• Assignment:
Retype exactly the lines of the listing below from the one with "Instruction: Expand the OneDrive tree item" through the last, both included, and leave every picture out.

-=-=-=-=-

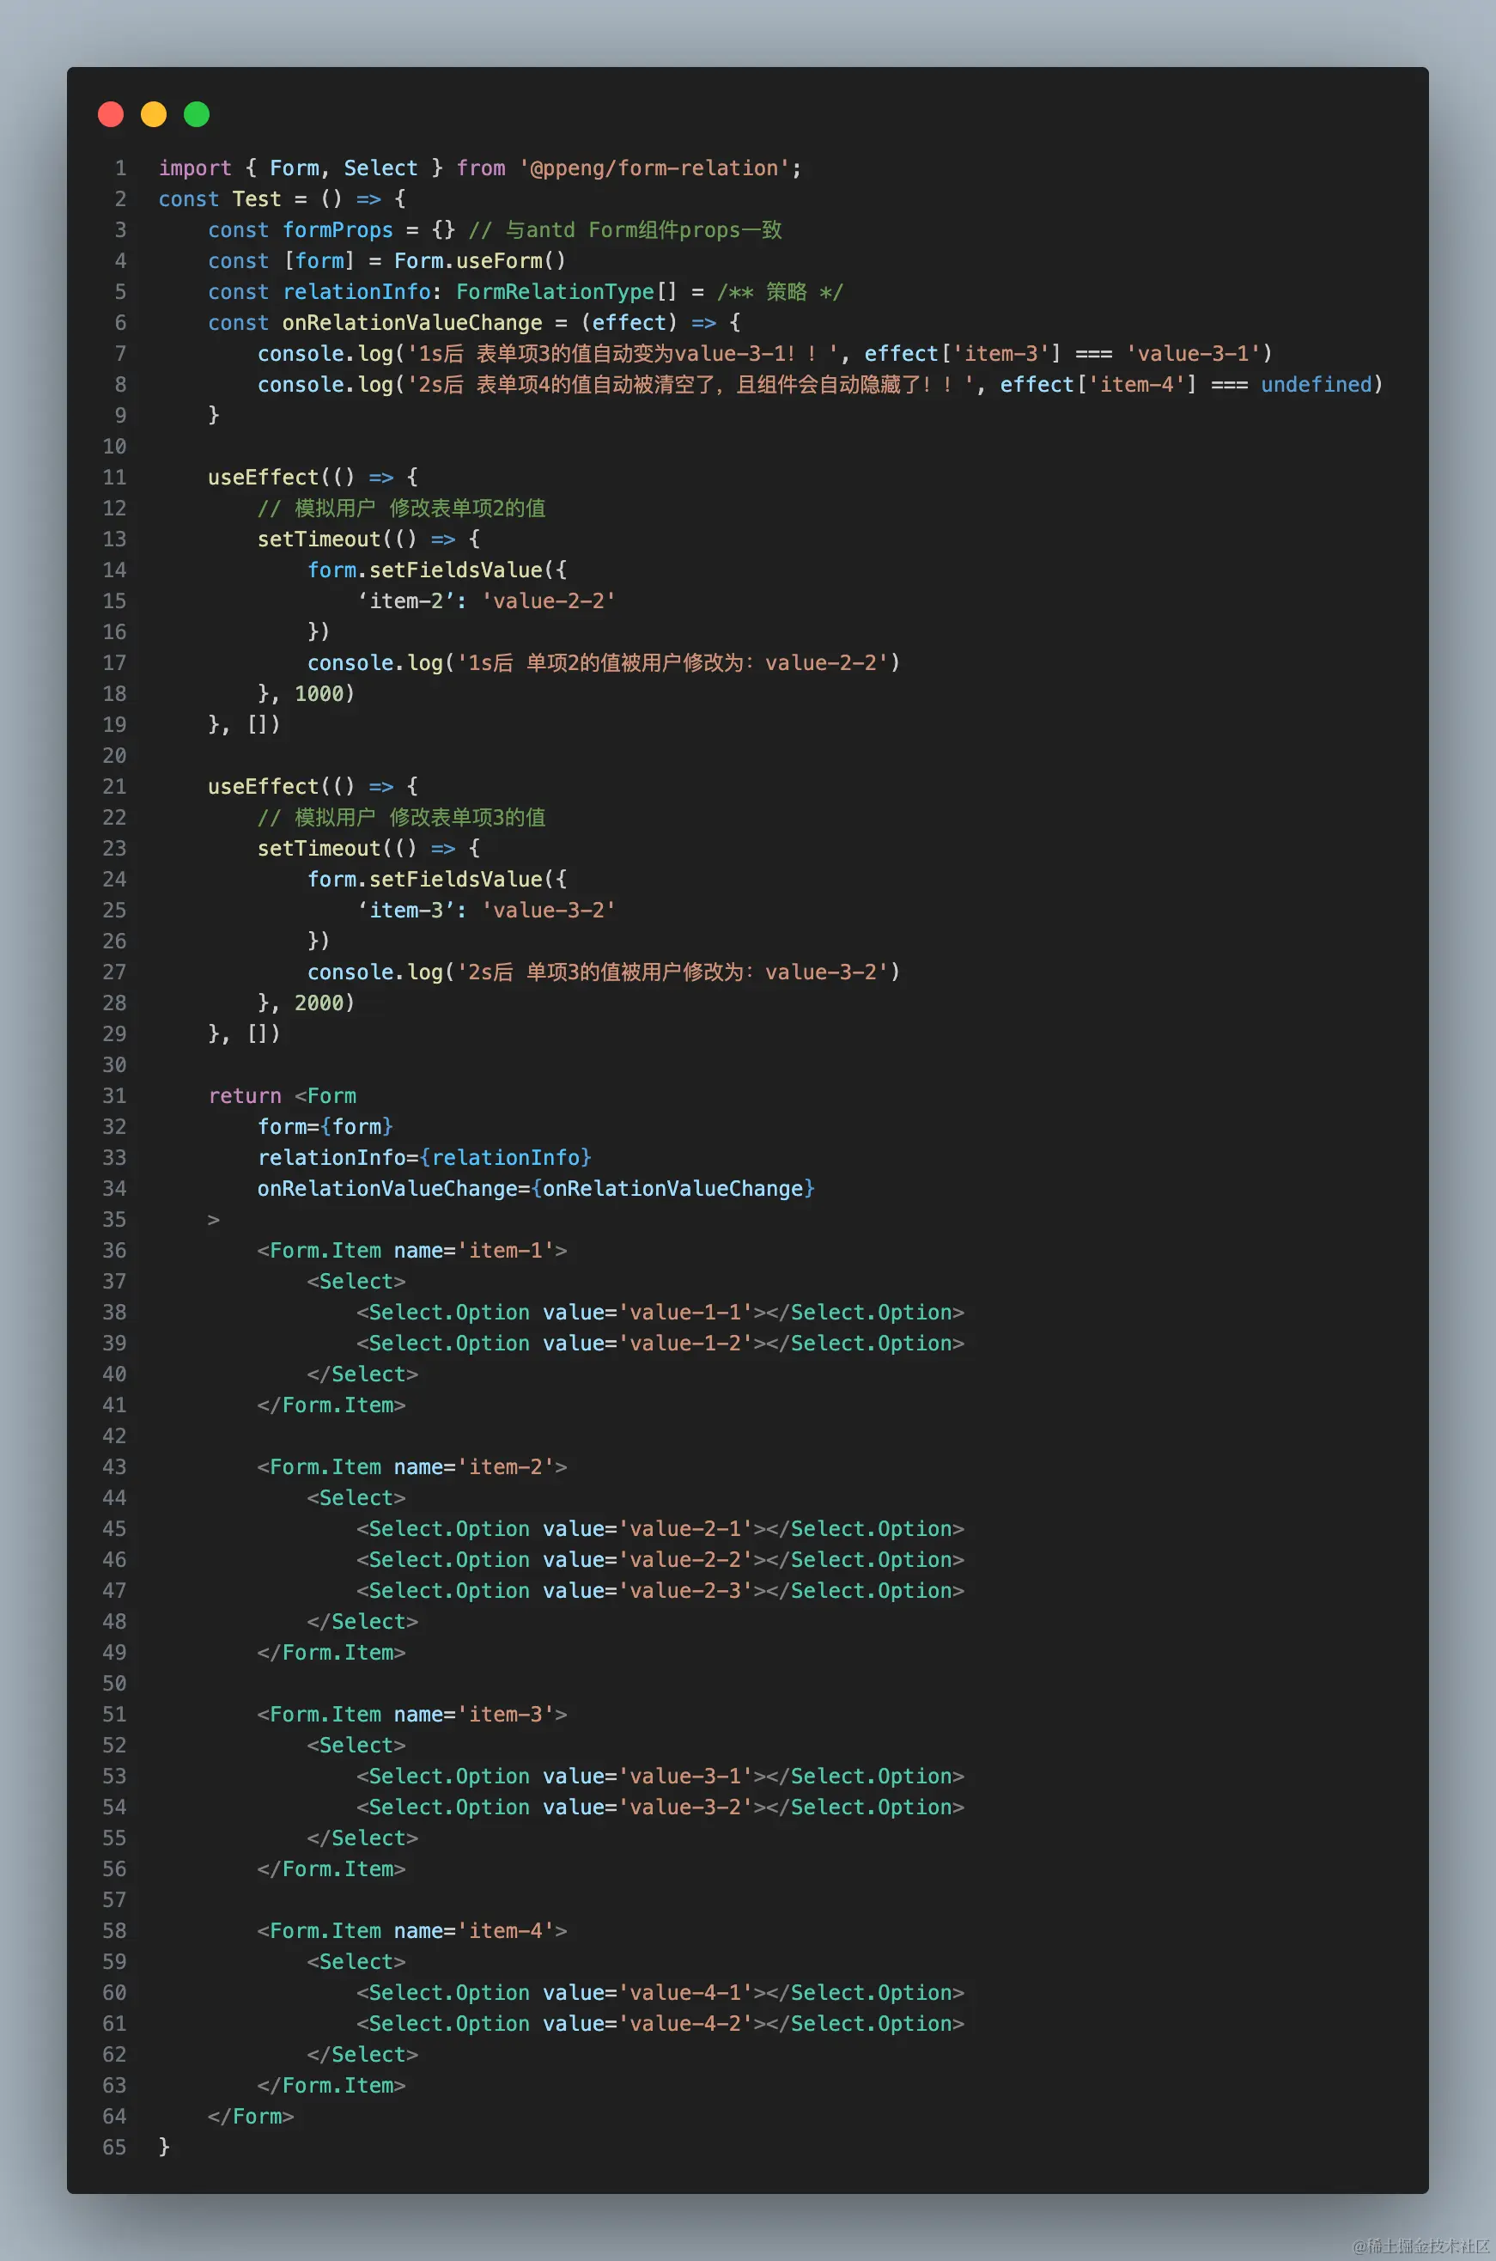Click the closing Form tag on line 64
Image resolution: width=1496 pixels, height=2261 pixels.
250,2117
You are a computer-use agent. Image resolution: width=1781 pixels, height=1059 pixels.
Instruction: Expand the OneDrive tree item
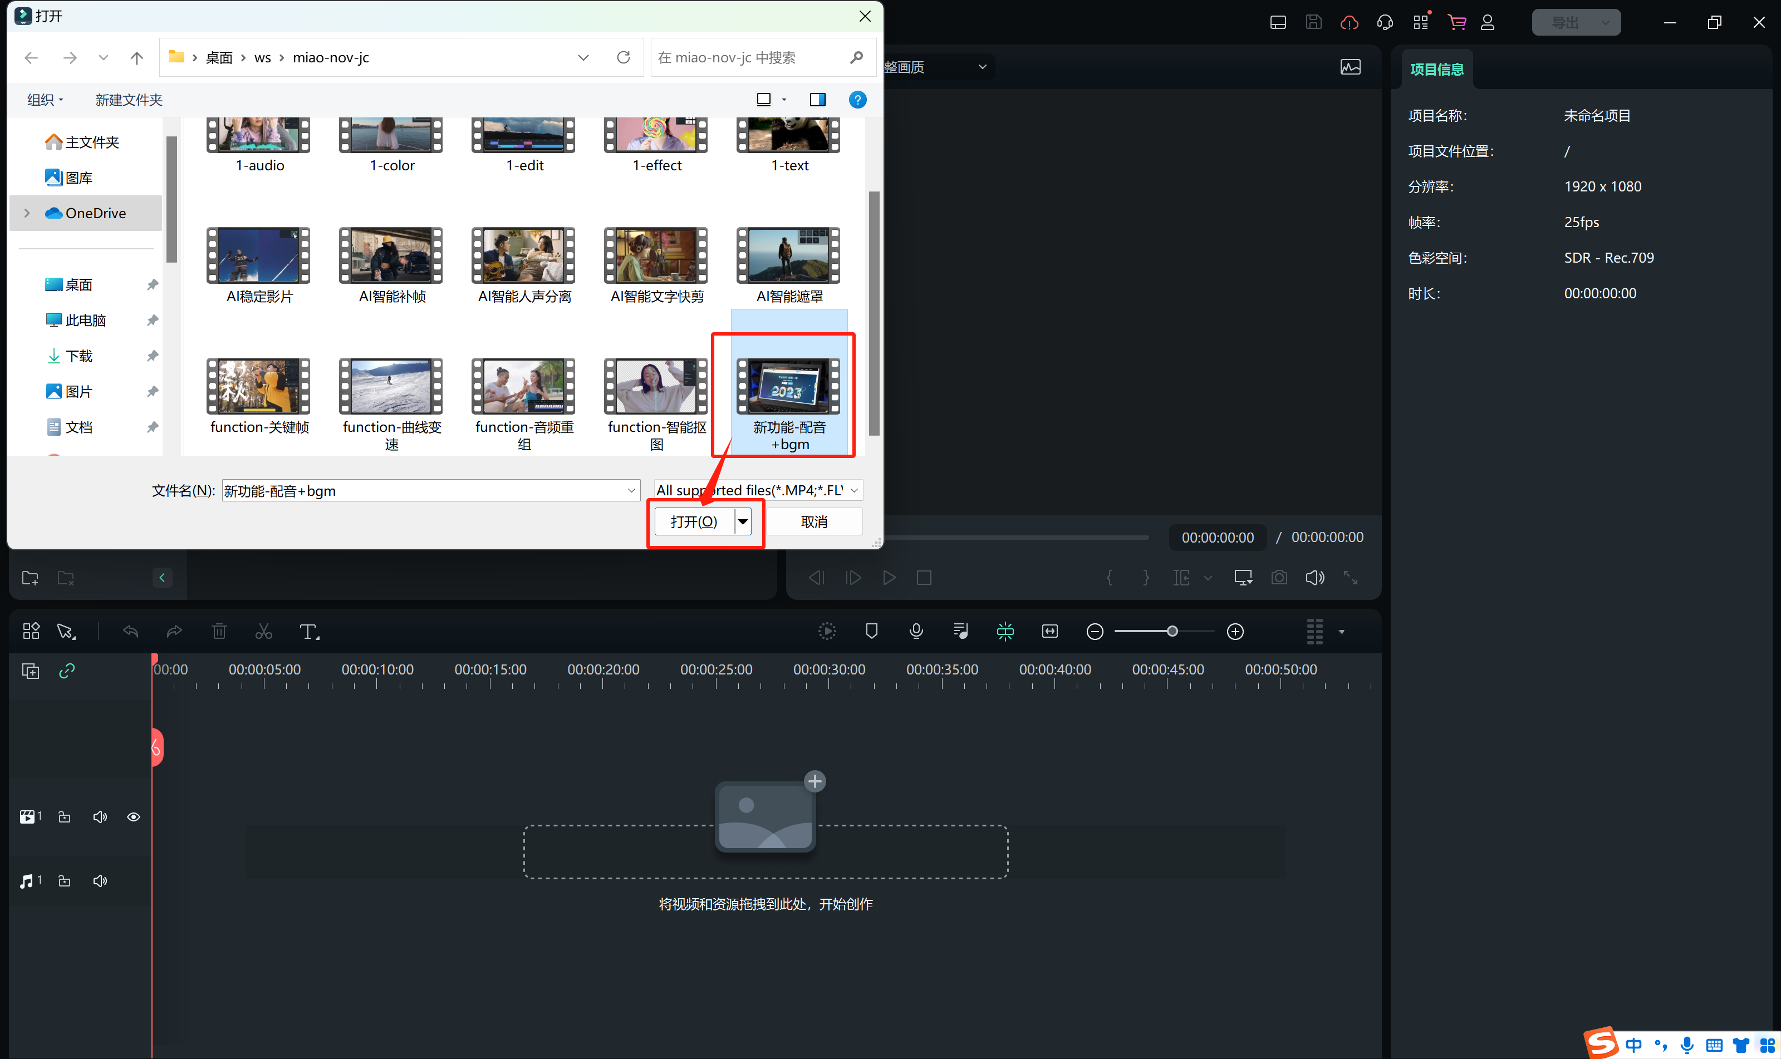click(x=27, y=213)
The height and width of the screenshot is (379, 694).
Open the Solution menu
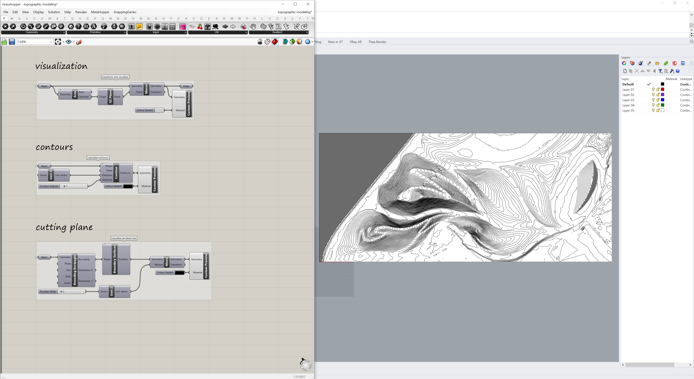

-=-=-=-=-

• Task output:
Instruction: Expand the OneDrive tree item
click(x=27, y=213)
The height and width of the screenshot is (379, 694).
Open the Solution menu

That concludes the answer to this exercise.